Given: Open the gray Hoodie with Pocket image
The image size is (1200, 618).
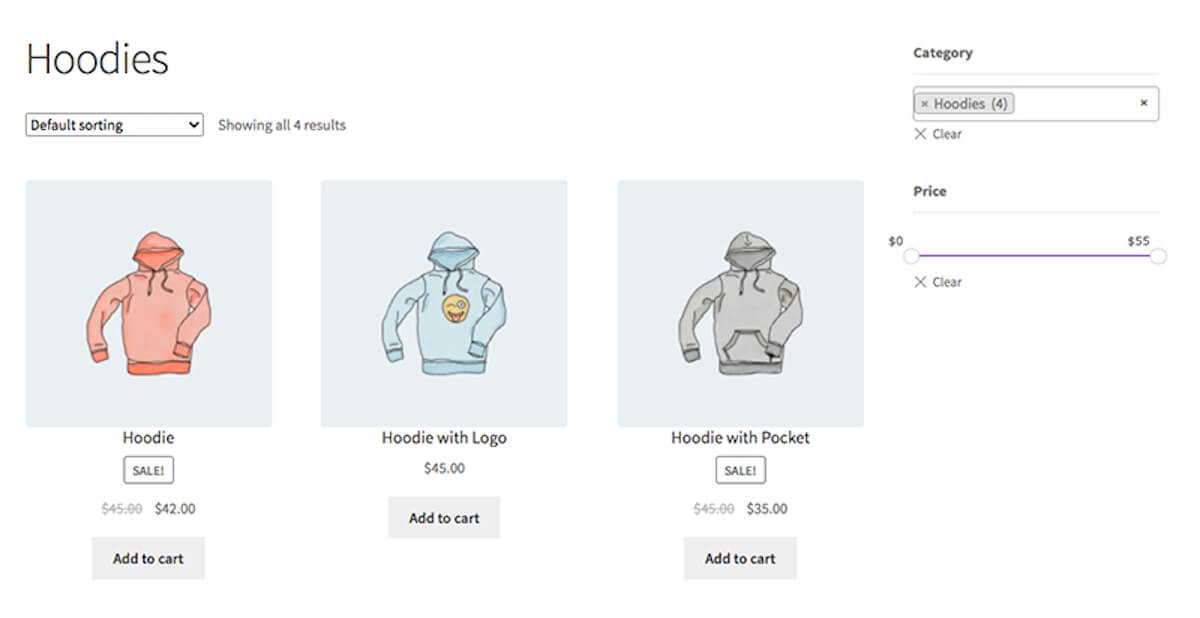Looking at the screenshot, I should [x=740, y=303].
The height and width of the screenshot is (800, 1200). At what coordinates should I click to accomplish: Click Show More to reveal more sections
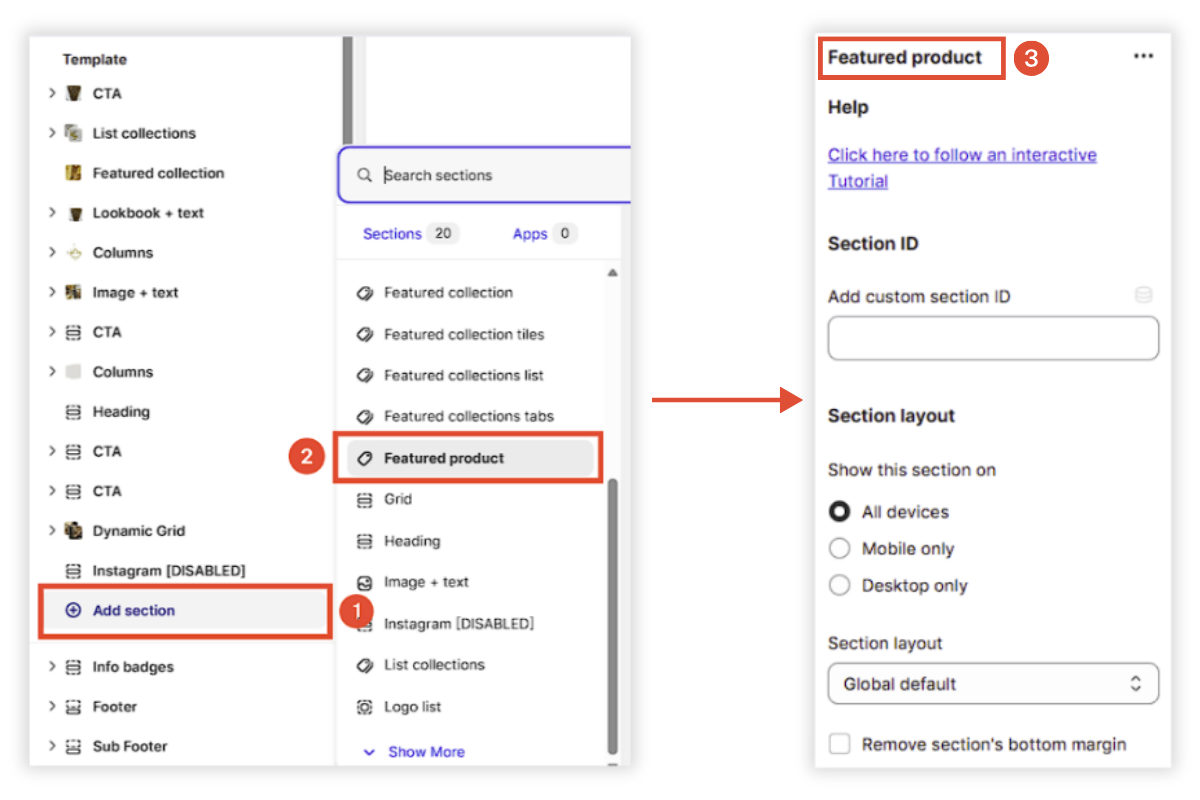click(424, 751)
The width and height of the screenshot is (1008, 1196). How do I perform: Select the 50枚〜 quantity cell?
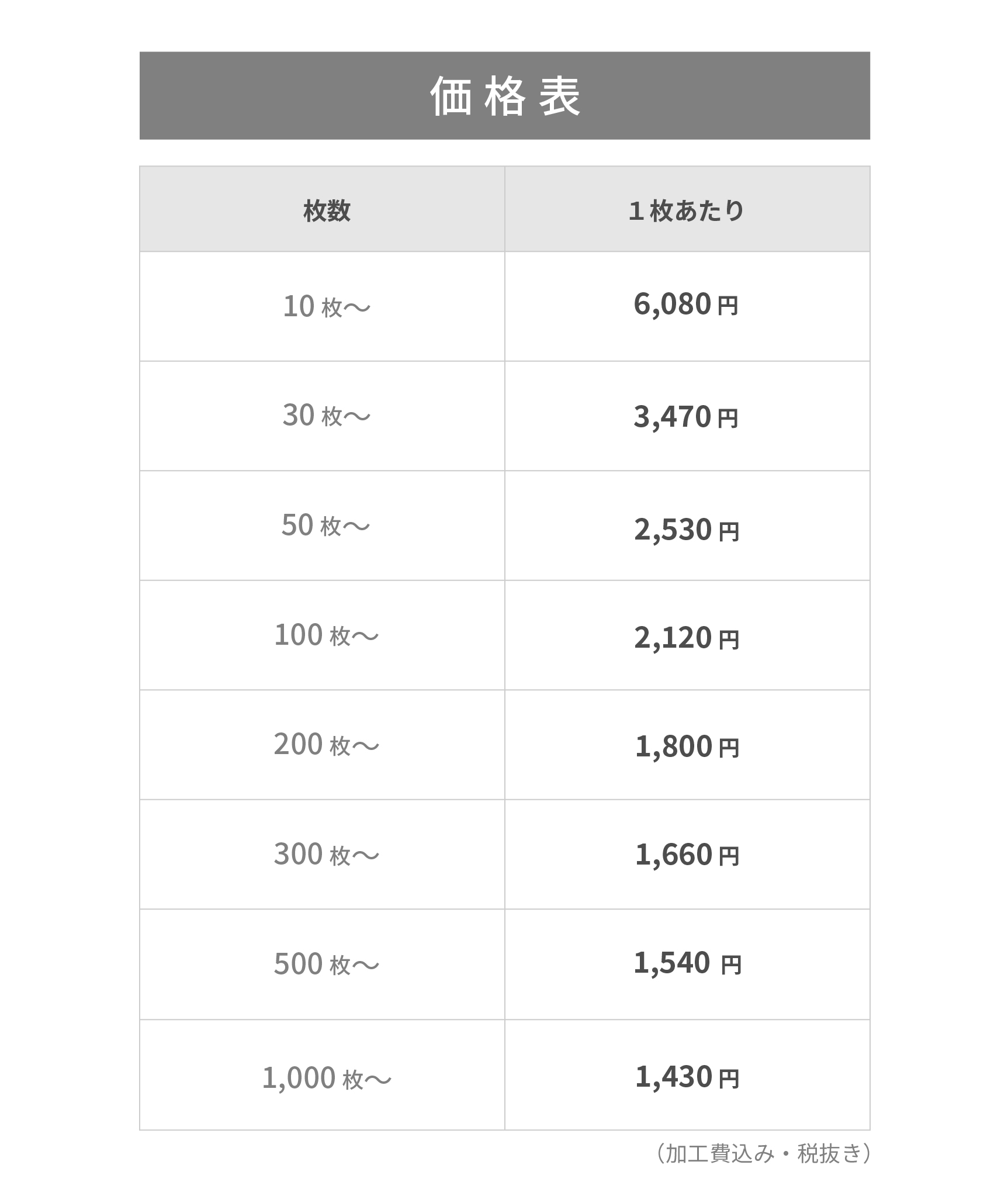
-- -- --
Written problem:
Quote every row above word for word, and leave the pictures out of your reply.

Response to the exercise:
Given: Open the gray Hoodie with Pocket image
The image size is (1200, 618).
Looking at the screenshot, I should [x=740, y=303].
The height and width of the screenshot is (800, 1200). At what coordinates should I click to accomplish: Click Show More to reveal more sections
click(424, 751)
The width and height of the screenshot is (1008, 1196). How do I perform: Select the 50枚〜 quantity cell?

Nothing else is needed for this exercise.